Top of Material provided

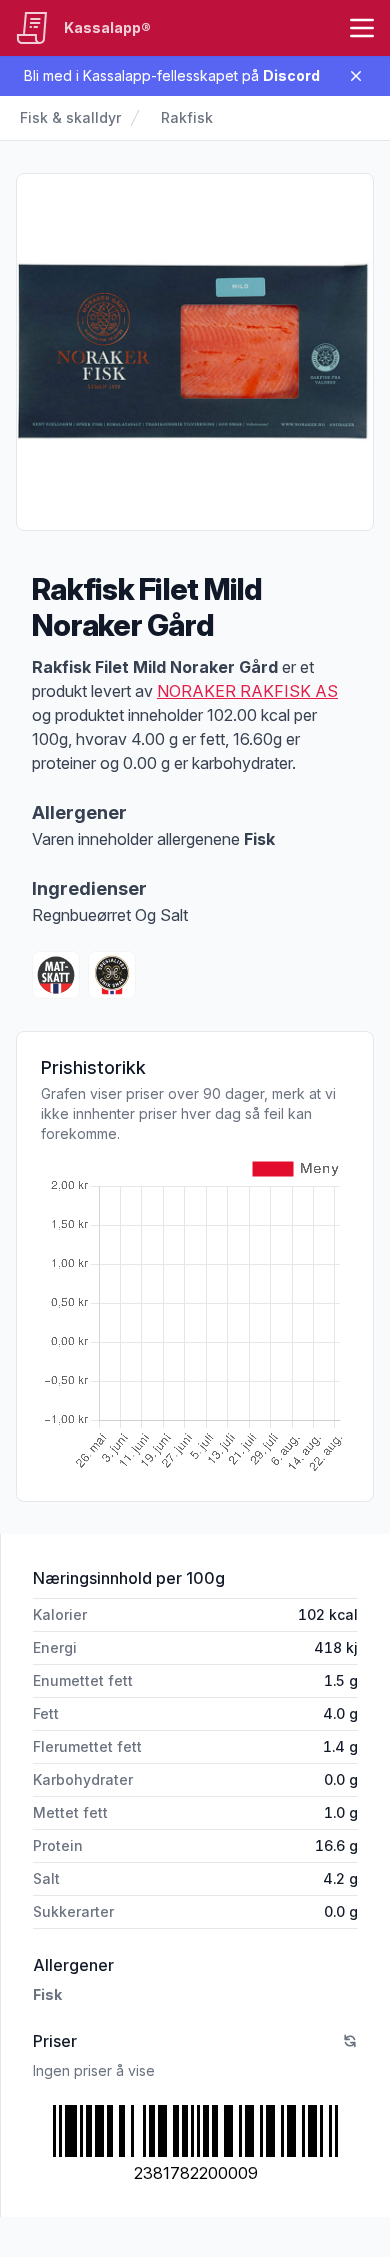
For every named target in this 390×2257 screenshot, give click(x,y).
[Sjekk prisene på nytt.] (350, 2041)
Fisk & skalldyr (70, 117)
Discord (291, 75)
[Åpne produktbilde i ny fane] (195, 352)
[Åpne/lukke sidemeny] (362, 28)
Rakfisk (187, 117)
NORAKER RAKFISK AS (247, 691)
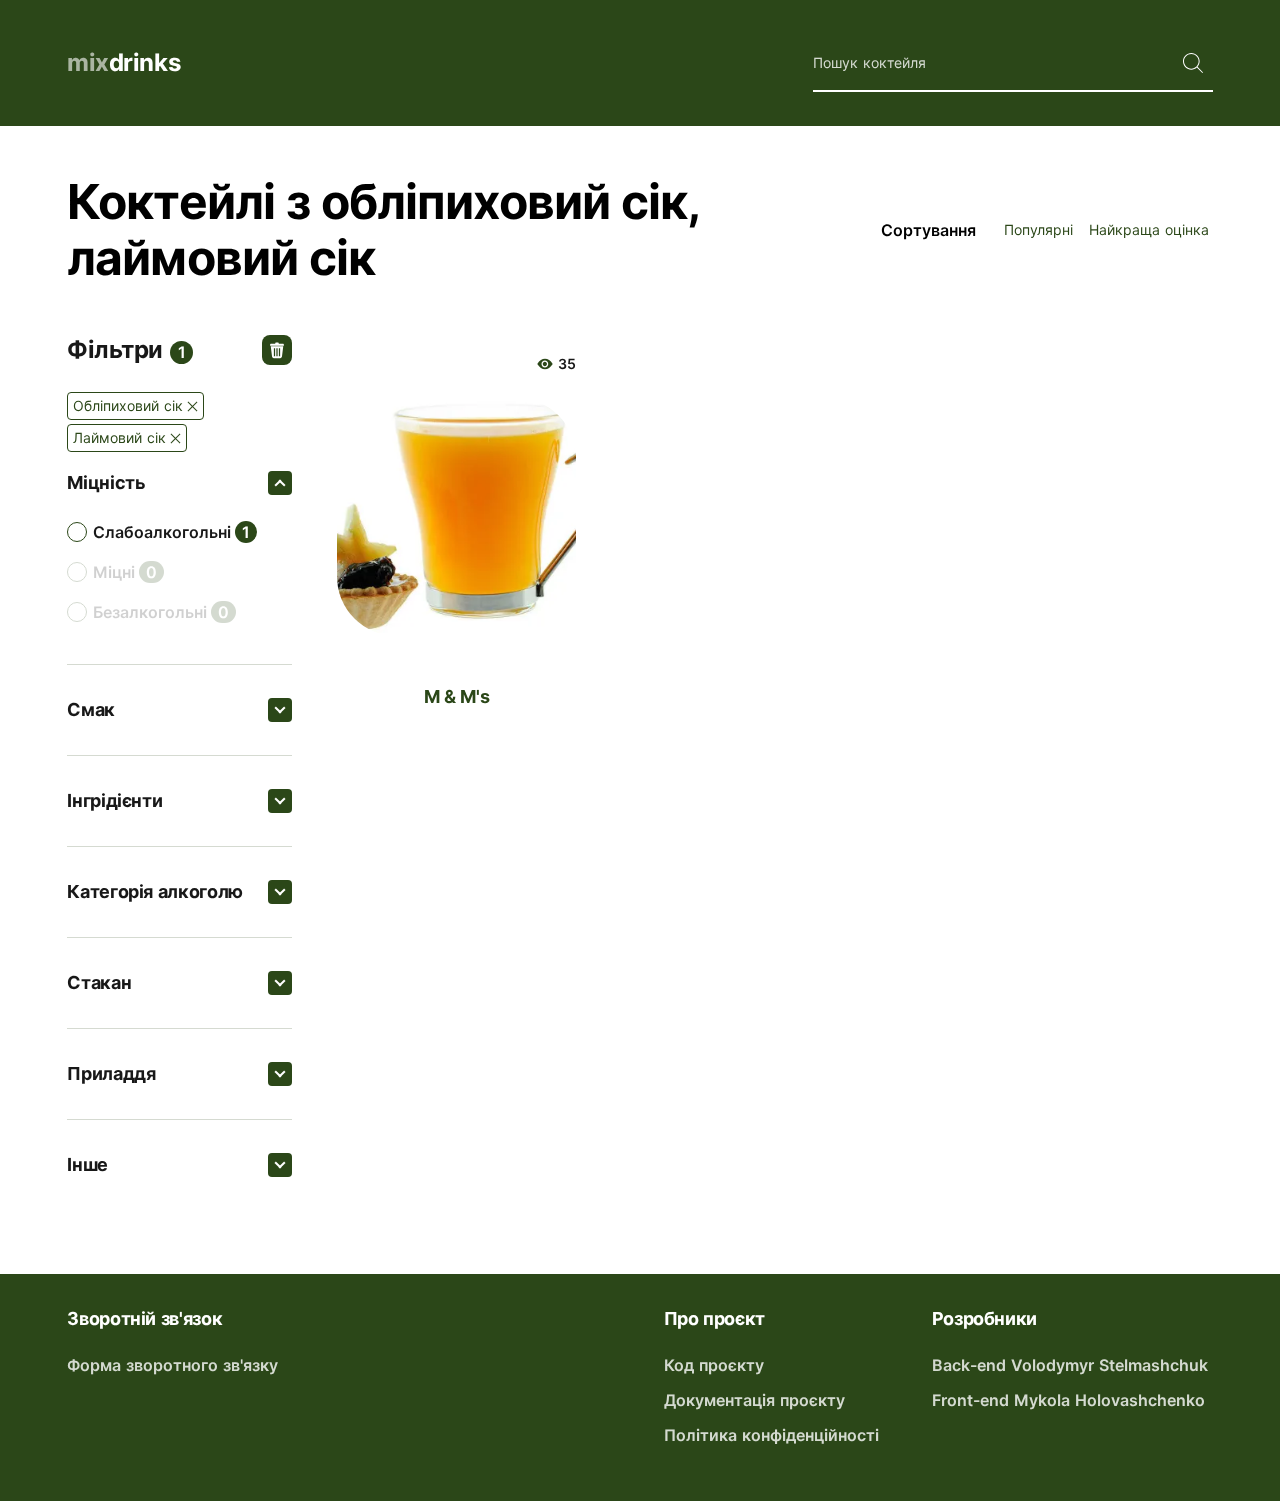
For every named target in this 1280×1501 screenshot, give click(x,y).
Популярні (1038, 229)
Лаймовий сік (119, 437)
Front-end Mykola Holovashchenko (1068, 1400)
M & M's (456, 696)
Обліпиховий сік (128, 405)
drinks (123, 62)
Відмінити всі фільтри (277, 350)
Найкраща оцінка (1149, 229)
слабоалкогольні (162, 532)
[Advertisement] (764, 821)
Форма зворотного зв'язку (172, 1365)
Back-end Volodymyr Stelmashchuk (1070, 1365)
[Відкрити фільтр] (280, 483)
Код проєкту (714, 1365)
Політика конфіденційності (771, 1435)
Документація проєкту (754, 1400)
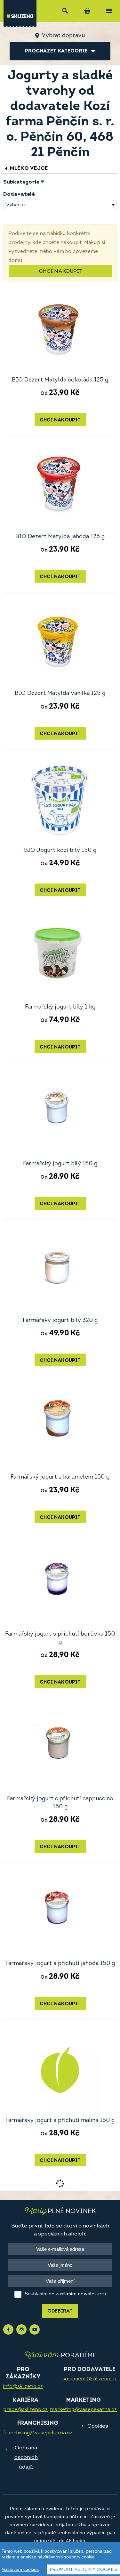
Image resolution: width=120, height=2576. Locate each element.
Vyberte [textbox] (15, 205)
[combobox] (60, 205)
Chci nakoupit (60, 271)
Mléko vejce (28, 168)
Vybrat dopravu (63, 36)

Bottom of Material provided

Action item> Ending at the line with "NORAKER RAKFISK AS (247, 691)", reproduce exactly the lines that begin at the top of the data, and include no pictures.

Answer box>
For every named target in this 390×2257 screenshot, give click(x,y).
[Sjekk prisene på nytt.] (350, 2041)
Fisk & skalldyr (70, 117)
Discord (291, 75)
[Åpne produktbilde i ny fane] (195, 352)
[Åpne/lukke sidemeny] (362, 28)
Rakfisk (187, 117)
NORAKER RAKFISK AS (247, 691)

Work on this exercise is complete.